When they are wheeled out for public consumption, the royals are staid and static - they are famously barely allowed to wave properly, lest it seem undignified. But family photos and footage, the Queen notes in her opening voiceover, recorded specially for the project earlier this month, “can often show the fun behind the formality,” and much of this film’s charm stems from the sheer novelty of seeing these historical figures spring into life without inhibition.

We see the young Princess Elizabeth twirling and striking poses, her younger sister Margaret dancing along as their father plays the bagpipes, the Queen Mother mugging for the camera, and a toddling Prince Charles intervening as his baby sister Anne chews on what appears to be an electrical cable. There is even footage of George VI (to be) and Edward VIII as adults doing forward rolls in the garden, along with lots of shots of grown-up royals larking around on kiddy-sized bikes and trikes. They surprise us with winks, pratfalls and silly faces.

The young Elizabeth, right, with sister Margaret (BBC / Royal Collection Trust)
The young Elizabeth, right, with sister Margaret (BBC / Royal Collection Trust)

Opening with the earliest black-and-white recordings of the Queen dating back to 1926, showing her as a baby of just a few months old being pushed around the garden in a pram, The Unseen Queen is largely chronological, organised into short montage segments focusing on family members and defining events personal and political, finishing with her coronation in 1953.

It is enough to give us a sense of the vast historical scope of her life - we see her grandfather King George V (‘Grandpa England’) playing with her, and the young Princesses attending his Silver Jubilee parade in an open carriage (Elizabeth does a perfect miniature royal wave, while Margaret flaps her arm with gusto - even in this silent footage you get a real sense of her character).
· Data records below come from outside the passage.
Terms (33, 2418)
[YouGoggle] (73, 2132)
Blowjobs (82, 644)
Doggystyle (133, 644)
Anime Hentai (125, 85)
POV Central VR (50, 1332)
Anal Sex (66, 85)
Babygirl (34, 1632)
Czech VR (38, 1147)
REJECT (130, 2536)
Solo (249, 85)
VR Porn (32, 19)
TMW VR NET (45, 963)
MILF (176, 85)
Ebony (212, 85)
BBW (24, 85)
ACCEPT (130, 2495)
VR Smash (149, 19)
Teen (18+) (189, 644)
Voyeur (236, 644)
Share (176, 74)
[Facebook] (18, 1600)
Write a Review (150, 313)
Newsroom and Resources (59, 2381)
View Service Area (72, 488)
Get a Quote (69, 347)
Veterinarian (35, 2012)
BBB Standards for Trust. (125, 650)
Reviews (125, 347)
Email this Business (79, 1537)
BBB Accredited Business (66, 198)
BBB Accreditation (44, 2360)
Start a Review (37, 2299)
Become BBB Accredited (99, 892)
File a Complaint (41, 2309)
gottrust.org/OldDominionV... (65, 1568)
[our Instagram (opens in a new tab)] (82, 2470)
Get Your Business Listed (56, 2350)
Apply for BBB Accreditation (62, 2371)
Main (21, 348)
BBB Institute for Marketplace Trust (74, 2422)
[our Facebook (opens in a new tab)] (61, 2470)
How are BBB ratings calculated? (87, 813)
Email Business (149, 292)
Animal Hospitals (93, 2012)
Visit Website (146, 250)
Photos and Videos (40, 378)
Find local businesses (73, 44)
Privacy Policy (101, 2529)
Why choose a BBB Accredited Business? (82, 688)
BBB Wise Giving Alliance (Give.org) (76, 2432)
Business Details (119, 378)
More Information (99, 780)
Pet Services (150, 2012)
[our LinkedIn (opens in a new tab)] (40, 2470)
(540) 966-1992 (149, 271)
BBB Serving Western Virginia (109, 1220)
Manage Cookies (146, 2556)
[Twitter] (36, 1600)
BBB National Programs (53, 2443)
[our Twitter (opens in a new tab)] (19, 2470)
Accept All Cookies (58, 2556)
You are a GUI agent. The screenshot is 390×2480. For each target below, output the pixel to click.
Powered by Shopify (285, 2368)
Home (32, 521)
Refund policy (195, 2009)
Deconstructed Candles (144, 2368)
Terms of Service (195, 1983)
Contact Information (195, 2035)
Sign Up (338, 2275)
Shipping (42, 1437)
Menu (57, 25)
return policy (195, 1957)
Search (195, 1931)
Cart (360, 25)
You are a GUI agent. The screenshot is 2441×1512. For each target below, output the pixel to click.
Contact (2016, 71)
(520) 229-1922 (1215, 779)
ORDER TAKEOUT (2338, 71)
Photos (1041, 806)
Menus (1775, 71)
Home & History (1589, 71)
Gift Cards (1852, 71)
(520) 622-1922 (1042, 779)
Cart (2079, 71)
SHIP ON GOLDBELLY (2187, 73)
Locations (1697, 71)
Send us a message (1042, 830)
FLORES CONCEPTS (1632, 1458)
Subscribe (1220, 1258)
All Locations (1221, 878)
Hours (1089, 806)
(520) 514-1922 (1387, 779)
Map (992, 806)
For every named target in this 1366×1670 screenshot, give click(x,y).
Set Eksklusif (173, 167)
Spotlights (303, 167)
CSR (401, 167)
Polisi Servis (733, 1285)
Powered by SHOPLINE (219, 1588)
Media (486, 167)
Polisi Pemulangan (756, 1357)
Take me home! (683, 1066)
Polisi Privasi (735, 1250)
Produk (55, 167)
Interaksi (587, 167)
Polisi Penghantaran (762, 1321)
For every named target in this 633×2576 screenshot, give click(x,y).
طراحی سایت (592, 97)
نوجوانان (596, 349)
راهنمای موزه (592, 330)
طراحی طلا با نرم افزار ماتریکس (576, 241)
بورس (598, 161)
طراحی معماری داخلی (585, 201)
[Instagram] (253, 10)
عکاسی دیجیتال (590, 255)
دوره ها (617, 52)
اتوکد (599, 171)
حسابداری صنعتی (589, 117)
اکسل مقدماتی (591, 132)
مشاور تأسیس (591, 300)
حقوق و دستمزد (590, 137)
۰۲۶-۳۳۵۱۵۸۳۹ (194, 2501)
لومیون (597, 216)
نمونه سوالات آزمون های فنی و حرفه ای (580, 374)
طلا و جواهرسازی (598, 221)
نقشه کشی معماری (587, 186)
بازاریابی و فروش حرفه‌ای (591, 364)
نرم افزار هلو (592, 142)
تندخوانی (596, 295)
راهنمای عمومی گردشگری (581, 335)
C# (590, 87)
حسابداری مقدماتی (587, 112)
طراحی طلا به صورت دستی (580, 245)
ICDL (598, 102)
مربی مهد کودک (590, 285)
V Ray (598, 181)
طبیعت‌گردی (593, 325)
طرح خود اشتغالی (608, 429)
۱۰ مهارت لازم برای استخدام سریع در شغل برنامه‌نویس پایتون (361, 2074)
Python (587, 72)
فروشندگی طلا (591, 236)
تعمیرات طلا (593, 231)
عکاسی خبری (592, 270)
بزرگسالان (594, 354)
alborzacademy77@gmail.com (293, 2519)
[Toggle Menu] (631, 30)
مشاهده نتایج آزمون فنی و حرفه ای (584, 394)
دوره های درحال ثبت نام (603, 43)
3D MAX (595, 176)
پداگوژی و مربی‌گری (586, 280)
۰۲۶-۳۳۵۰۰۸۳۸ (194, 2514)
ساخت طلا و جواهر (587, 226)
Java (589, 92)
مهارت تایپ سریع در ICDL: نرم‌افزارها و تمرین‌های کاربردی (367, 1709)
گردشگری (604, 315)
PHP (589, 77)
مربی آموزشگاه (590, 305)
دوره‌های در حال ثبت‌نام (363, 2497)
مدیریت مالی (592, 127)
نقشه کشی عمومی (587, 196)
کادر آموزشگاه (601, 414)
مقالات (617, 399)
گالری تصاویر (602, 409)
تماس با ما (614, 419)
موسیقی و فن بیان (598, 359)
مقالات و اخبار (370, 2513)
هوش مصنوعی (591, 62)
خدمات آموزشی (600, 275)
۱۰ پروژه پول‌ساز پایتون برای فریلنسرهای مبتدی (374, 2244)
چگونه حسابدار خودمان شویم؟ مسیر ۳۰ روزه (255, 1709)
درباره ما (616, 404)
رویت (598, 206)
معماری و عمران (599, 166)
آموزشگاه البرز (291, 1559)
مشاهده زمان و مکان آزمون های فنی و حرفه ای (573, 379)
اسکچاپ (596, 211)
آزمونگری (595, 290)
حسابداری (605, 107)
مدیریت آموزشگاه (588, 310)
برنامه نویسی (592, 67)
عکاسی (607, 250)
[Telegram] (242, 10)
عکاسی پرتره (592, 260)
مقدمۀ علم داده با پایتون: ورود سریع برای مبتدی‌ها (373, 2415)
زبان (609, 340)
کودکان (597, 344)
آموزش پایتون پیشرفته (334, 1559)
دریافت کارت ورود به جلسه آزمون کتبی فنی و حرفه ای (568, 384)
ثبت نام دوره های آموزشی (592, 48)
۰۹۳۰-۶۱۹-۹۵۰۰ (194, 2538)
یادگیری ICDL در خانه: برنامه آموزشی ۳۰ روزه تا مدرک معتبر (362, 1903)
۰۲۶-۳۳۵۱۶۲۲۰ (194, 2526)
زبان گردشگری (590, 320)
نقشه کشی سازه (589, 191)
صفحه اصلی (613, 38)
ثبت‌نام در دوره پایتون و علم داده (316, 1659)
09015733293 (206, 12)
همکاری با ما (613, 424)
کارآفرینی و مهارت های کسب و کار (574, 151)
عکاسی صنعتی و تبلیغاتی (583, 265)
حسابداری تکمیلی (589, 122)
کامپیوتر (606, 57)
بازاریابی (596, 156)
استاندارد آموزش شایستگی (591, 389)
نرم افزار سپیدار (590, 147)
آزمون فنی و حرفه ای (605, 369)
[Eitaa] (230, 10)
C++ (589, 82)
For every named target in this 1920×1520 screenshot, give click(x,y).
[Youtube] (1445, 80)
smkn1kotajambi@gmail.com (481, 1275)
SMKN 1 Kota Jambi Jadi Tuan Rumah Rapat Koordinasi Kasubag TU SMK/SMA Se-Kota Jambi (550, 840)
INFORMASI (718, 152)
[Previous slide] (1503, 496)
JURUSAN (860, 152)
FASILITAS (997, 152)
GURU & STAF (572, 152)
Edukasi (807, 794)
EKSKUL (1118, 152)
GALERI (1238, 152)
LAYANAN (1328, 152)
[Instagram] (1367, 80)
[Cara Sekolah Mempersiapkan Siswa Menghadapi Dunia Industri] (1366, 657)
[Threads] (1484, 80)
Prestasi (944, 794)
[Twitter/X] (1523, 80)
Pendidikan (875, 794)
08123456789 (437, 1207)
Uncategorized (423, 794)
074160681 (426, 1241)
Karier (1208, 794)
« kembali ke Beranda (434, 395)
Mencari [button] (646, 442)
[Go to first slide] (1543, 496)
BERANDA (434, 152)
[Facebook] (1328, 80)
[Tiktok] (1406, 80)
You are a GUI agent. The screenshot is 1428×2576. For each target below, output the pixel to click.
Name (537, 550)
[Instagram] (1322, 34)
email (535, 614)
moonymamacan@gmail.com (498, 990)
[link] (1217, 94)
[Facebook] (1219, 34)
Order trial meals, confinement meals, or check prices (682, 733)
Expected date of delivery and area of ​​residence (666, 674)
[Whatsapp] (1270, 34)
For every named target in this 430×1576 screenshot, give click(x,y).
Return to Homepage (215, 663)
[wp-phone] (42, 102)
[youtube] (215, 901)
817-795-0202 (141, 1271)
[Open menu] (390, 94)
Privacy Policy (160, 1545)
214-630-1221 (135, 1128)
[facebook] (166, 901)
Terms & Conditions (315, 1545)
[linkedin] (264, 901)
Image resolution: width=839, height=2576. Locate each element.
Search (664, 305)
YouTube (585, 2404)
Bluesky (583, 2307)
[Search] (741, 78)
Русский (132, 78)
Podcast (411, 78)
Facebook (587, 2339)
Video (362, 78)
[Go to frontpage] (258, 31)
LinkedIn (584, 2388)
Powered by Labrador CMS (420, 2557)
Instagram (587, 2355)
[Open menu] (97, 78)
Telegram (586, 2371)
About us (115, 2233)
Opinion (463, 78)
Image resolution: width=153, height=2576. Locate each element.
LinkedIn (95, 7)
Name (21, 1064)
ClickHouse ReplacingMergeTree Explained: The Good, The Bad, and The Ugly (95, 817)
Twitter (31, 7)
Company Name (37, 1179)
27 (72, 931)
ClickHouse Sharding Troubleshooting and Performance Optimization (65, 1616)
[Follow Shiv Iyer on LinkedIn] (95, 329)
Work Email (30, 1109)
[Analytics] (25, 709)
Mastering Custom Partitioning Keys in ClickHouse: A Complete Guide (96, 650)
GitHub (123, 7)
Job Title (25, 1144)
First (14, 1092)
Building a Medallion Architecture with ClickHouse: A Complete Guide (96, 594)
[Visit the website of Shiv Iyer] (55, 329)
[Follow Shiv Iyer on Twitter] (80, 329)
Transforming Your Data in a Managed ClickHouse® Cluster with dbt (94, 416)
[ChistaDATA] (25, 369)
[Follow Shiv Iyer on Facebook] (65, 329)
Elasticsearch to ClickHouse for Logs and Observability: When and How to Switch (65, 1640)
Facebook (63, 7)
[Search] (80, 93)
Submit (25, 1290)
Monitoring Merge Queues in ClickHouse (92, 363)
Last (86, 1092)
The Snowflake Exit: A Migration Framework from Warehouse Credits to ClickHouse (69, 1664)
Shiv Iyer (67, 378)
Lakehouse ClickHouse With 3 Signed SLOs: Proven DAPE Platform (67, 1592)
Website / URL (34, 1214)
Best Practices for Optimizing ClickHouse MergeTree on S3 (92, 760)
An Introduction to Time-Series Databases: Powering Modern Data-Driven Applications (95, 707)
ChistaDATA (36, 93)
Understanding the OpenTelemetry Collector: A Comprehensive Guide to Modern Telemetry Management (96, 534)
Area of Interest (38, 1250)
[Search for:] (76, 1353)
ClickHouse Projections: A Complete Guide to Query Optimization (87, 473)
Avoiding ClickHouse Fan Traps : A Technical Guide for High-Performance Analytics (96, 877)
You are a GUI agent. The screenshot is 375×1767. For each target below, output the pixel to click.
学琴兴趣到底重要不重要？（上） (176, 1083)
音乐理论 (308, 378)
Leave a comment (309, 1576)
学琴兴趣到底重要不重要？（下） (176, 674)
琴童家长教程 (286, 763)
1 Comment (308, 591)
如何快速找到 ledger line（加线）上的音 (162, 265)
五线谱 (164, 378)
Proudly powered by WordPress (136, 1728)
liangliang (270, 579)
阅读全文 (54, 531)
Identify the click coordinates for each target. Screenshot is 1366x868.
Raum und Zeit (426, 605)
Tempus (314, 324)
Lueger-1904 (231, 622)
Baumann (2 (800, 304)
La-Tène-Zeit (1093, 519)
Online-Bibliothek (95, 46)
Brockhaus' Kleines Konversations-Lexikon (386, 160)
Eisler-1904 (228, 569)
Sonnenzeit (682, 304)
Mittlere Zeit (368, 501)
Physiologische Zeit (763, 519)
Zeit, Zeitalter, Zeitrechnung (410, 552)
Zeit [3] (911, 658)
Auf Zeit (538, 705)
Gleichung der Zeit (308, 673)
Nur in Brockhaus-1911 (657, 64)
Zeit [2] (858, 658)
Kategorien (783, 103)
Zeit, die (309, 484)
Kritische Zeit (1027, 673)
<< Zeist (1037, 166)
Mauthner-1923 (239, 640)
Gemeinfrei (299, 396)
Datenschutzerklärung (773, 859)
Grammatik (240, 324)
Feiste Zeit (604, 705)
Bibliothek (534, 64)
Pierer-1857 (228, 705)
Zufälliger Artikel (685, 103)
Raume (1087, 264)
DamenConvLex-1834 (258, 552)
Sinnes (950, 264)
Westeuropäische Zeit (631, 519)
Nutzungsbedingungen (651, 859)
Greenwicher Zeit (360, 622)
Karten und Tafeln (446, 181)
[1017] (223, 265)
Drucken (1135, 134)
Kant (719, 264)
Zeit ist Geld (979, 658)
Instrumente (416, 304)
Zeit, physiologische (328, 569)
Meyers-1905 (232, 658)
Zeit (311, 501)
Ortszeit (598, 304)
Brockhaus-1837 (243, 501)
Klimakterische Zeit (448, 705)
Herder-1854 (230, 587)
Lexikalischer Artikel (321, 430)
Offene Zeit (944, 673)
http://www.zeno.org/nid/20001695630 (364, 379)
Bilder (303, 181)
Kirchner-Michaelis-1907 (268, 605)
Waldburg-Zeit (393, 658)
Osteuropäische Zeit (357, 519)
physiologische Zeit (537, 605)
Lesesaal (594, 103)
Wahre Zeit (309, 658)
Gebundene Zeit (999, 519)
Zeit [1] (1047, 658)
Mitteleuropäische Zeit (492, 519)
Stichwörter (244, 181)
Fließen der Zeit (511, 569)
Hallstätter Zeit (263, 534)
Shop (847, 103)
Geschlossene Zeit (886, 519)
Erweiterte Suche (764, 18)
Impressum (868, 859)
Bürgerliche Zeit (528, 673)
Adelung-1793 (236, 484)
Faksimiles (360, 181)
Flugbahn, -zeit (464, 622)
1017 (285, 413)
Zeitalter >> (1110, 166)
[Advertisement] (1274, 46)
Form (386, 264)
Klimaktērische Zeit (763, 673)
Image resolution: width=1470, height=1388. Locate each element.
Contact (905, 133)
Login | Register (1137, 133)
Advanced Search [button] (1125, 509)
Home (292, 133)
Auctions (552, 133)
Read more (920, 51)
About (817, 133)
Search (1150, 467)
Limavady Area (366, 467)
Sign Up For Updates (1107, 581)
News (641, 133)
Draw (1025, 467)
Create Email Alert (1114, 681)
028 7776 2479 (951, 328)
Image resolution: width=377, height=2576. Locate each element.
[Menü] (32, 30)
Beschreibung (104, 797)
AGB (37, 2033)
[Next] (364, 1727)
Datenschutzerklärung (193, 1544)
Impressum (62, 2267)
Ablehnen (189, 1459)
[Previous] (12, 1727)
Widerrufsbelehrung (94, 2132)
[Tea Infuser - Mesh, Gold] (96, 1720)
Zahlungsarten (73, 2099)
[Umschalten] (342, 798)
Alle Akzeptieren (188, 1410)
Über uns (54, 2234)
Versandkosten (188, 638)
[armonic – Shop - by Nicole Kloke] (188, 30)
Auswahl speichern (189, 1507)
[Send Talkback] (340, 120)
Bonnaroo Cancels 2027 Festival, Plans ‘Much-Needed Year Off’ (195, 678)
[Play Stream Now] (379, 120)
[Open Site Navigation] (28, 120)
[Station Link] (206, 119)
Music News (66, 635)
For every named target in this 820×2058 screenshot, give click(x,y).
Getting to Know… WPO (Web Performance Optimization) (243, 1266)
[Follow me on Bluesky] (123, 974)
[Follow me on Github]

A section on her father George VI’s coronation features excerpts from the diary the then-11-year-old wrote about the day. “At the end, the service got rather boring, as it was all prayers,” one extract says. “Granny and I were looking to see how many more pages to the end.”

The Princesses with their father King George VI (PA Media)
The Princesses with their father King George VI (PA Media)

A poignant moment comes in the section exploring the run up to the Second World War, when we see footage captured by George VI when he visited a summer camp for teenage boys held at Abergeldie Castle in Scotland; a caption on screen reminds us that the group he is filming is “a generation that will soon head to war.” We also hear Elizabeth’s reaction to the death of her uncle, Prince George, in an air crash, recorded in letters to her grandmother, laid over the royal collection’s only footage of him with his niece, helping her ride a tiny pony.

Princess Elizabeth with her uncle Prince George (BBC / Royal Collection Trust)
Princess Elizabeth with her uncle Prince George (BBC / Royal Collection Trust)

Opening remarks aside, the voiceover is taken from various royal speeches and addresses spanning her entire reign, as well as from newsreels and recordings of her family (intriguingly the elderly George V’s voice arguably sounds less old-fashioned and plummy than those of many of his descendents). You can hear the shift in eras in the modulations and changing timbre of her voice.

It’s impossible to watch and listen without feeling a whiplash sense of existential vertigo as time seems to melt away and the old become young. Indeed, as our narrator wryly notes in the film’s introduction, “you always hope that future generations will find [the photos and videos you record] interesting, and perhaps be surprised that you too were young once.” Whether you are a monarchist or not, it’s hard to dispute that this is both an impressive piece of historical record and a moving mediation on time passing - we are all, as the Queen puts it in her narration, “just passing through.”